Only these lines are needed: the first line of the entries below through the line with "Log In (593, 22)", each returned exactly.

----- Extracted data -----

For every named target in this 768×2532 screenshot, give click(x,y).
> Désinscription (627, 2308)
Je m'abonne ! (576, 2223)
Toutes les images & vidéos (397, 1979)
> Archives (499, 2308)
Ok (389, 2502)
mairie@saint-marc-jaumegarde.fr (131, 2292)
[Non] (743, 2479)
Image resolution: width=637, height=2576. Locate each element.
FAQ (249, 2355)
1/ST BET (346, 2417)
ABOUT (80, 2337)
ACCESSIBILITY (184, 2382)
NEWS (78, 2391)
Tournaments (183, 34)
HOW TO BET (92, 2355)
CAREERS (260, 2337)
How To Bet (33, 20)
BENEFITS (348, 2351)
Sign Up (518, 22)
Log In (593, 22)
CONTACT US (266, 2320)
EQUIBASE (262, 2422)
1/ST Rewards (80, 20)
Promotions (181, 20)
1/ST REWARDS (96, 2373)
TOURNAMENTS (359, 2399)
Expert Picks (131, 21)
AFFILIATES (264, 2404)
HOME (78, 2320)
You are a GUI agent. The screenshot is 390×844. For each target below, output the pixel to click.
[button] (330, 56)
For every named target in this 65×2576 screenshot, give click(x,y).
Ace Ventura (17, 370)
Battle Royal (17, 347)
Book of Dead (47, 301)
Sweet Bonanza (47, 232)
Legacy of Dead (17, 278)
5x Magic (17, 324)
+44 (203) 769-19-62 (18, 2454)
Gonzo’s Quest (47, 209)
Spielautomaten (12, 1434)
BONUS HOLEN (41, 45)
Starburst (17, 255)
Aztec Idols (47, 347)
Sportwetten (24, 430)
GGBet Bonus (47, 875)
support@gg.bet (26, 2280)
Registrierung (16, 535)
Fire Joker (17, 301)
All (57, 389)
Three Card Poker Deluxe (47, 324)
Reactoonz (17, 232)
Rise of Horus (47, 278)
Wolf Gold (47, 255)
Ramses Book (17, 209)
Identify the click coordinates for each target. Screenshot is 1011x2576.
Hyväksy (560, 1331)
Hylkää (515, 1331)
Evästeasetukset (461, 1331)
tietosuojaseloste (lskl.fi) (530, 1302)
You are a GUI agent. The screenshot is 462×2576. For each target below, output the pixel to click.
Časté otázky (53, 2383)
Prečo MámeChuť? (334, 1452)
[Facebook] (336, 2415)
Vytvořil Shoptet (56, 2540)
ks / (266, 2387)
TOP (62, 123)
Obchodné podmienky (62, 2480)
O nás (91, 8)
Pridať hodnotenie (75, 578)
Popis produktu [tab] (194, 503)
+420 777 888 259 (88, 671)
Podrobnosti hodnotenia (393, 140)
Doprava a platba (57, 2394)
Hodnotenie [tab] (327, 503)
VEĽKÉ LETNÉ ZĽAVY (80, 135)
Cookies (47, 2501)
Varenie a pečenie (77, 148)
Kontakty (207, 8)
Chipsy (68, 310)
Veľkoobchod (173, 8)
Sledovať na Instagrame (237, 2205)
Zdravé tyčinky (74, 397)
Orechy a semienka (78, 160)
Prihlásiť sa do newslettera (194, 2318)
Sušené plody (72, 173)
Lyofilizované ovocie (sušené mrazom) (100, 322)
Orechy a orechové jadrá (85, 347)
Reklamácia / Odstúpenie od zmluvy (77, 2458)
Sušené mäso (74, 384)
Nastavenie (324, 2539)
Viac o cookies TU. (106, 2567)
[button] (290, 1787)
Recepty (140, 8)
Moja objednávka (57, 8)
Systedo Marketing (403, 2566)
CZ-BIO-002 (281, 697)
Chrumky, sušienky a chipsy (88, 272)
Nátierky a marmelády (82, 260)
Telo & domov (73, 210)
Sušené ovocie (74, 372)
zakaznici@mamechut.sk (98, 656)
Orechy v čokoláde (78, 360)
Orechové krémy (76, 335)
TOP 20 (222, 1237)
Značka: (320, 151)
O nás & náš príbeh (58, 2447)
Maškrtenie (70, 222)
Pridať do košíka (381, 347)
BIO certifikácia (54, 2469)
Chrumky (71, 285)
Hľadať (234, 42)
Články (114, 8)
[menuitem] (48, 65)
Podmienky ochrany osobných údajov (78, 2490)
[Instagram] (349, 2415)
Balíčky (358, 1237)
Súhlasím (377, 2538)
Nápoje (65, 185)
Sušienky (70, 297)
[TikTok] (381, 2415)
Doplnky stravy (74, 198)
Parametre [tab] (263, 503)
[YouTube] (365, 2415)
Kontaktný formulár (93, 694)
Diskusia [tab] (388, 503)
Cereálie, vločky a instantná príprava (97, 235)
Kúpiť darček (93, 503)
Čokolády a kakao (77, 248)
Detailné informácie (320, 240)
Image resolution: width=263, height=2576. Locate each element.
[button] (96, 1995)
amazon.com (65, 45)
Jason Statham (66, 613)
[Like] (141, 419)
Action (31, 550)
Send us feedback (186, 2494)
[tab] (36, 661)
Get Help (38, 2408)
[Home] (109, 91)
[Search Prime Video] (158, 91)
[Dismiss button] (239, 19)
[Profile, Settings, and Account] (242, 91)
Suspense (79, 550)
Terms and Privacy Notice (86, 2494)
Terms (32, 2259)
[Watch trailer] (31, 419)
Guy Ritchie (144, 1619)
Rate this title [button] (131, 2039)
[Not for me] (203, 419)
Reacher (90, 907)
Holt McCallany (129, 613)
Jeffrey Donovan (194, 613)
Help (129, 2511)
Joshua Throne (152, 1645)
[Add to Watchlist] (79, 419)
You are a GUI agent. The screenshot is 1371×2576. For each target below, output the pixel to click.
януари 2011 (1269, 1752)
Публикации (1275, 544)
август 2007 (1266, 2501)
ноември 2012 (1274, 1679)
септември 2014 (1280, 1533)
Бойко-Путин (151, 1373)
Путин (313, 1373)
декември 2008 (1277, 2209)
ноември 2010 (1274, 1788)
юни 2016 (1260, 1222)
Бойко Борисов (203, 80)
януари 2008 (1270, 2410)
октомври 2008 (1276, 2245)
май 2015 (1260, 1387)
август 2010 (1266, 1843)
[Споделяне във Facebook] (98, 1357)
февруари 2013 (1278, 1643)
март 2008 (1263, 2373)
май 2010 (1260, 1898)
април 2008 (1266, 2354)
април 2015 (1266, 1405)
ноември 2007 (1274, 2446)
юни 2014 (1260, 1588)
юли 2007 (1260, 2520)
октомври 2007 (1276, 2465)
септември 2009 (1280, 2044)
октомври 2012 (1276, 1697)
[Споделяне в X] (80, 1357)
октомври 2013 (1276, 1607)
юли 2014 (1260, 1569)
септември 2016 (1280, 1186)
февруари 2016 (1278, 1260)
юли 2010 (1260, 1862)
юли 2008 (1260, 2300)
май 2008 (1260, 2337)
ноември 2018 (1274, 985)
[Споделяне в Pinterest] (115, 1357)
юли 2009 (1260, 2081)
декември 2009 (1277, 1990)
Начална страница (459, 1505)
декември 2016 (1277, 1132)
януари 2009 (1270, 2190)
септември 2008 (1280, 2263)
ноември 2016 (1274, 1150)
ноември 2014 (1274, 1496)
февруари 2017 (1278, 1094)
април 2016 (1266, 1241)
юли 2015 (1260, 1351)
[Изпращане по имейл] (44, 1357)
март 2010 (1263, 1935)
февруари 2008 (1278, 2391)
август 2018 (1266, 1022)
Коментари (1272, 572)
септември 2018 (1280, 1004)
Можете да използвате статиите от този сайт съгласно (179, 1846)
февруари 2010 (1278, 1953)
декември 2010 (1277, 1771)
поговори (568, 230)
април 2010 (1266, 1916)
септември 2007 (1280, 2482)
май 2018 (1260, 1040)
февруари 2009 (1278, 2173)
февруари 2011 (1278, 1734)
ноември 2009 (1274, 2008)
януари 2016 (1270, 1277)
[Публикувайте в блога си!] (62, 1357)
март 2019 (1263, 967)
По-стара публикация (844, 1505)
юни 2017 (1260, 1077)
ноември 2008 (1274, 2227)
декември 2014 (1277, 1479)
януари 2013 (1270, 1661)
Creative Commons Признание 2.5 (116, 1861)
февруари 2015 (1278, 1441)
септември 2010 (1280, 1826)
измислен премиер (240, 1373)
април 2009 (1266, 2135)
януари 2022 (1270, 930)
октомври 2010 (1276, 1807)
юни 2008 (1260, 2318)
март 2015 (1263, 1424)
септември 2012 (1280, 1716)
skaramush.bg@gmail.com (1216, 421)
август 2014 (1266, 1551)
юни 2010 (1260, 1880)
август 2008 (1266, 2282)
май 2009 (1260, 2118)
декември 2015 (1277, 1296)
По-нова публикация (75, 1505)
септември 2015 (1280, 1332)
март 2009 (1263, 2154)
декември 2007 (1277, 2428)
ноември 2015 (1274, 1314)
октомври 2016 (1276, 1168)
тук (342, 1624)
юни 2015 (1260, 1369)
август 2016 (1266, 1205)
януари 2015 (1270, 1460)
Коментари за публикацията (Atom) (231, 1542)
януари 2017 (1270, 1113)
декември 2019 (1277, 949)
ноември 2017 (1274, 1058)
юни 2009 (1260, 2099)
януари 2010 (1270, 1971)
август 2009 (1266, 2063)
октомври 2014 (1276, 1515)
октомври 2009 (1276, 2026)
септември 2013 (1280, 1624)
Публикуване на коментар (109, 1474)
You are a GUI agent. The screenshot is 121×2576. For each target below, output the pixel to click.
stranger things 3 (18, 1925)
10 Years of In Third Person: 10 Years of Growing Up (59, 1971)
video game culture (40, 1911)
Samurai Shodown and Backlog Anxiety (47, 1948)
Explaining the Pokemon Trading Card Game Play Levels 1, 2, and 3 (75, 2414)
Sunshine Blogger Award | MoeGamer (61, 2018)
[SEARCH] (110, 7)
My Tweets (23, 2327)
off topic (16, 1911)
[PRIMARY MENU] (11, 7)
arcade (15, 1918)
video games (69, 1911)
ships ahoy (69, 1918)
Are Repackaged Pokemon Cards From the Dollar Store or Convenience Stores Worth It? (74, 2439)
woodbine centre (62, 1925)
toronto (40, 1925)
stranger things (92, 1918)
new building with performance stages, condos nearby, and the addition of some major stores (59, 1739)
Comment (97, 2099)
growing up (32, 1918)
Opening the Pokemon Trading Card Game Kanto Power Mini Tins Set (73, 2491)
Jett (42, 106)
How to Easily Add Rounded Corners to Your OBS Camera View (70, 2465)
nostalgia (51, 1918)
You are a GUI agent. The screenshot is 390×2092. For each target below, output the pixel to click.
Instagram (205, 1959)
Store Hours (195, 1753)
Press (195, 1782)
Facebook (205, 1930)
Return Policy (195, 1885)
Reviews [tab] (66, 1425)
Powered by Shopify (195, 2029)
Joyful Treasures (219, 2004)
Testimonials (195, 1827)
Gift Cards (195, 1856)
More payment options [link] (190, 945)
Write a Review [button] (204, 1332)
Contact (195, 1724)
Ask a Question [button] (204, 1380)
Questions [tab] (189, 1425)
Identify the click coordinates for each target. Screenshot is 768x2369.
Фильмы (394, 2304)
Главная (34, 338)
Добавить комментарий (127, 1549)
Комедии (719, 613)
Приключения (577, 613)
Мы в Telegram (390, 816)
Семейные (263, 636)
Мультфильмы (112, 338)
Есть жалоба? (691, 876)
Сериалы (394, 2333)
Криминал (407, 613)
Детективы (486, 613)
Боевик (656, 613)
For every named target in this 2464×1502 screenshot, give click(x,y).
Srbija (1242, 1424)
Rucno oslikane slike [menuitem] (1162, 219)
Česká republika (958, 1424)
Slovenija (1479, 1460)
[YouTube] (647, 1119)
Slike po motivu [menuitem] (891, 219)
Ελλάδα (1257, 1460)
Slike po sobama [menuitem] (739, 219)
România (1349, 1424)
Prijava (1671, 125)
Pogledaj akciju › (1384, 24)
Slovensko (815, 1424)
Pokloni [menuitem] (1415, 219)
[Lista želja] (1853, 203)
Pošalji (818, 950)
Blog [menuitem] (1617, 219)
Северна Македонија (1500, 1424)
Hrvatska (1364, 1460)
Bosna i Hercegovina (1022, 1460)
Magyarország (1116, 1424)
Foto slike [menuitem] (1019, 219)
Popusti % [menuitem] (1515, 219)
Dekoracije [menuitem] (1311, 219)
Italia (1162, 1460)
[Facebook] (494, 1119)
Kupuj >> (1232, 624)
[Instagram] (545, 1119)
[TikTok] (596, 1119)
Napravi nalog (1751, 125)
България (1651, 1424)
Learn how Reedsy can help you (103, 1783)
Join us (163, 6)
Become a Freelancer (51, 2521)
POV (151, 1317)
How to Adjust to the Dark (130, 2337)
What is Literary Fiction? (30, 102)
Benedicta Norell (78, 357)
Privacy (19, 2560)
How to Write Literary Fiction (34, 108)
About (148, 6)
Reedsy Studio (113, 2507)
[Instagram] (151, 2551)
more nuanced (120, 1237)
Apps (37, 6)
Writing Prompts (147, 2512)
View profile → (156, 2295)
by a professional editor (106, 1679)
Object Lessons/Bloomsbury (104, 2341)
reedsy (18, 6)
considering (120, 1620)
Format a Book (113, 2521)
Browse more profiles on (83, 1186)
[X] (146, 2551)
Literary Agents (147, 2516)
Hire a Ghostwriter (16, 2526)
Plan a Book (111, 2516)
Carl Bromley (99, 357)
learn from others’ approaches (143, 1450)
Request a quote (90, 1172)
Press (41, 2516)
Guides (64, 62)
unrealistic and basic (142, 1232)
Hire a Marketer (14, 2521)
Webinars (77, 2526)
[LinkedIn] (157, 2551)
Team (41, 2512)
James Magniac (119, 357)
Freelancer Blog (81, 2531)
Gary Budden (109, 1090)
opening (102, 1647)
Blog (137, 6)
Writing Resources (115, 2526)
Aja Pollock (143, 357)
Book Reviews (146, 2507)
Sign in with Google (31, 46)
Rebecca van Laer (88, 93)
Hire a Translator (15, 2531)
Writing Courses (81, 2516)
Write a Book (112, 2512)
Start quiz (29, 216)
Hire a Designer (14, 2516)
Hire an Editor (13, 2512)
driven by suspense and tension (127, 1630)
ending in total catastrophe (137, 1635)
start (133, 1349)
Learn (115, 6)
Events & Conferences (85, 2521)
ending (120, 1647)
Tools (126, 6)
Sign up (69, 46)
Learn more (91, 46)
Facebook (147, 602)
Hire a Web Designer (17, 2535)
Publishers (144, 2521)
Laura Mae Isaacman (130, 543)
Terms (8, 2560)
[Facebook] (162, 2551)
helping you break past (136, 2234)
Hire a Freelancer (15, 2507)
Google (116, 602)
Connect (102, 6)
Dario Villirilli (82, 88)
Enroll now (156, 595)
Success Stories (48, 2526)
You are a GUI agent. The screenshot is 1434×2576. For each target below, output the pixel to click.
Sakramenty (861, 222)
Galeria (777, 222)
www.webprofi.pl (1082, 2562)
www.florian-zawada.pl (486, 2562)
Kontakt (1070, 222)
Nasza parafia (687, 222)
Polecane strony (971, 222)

-----

Response to the task
For every named target in this 768×2532 screenshot, give click(x,y).
> Désinscription (627, 2308)
Je m'abonne ! (576, 2223)
Toutes les images & vidéos (397, 1979)
> Archives (499, 2308)
Ok (389, 2502)
mairie@saint-marc-jaumegarde.fr (131, 2292)
[Non] (743, 2479)
Image resolution: width=637, height=2576. Locate each element.
FAQ (249, 2355)
1/ST BET (346, 2417)
ABOUT (80, 2337)
ACCESSIBILITY (184, 2382)
NEWS (78, 2391)
Tournaments (183, 34)
HOW TO BET (92, 2355)
CAREERS (260, 2337)
How To Bet (33, 20)
BENEFITS (348, 2351)
Sign Up (518, 22)
Log In (593, 22)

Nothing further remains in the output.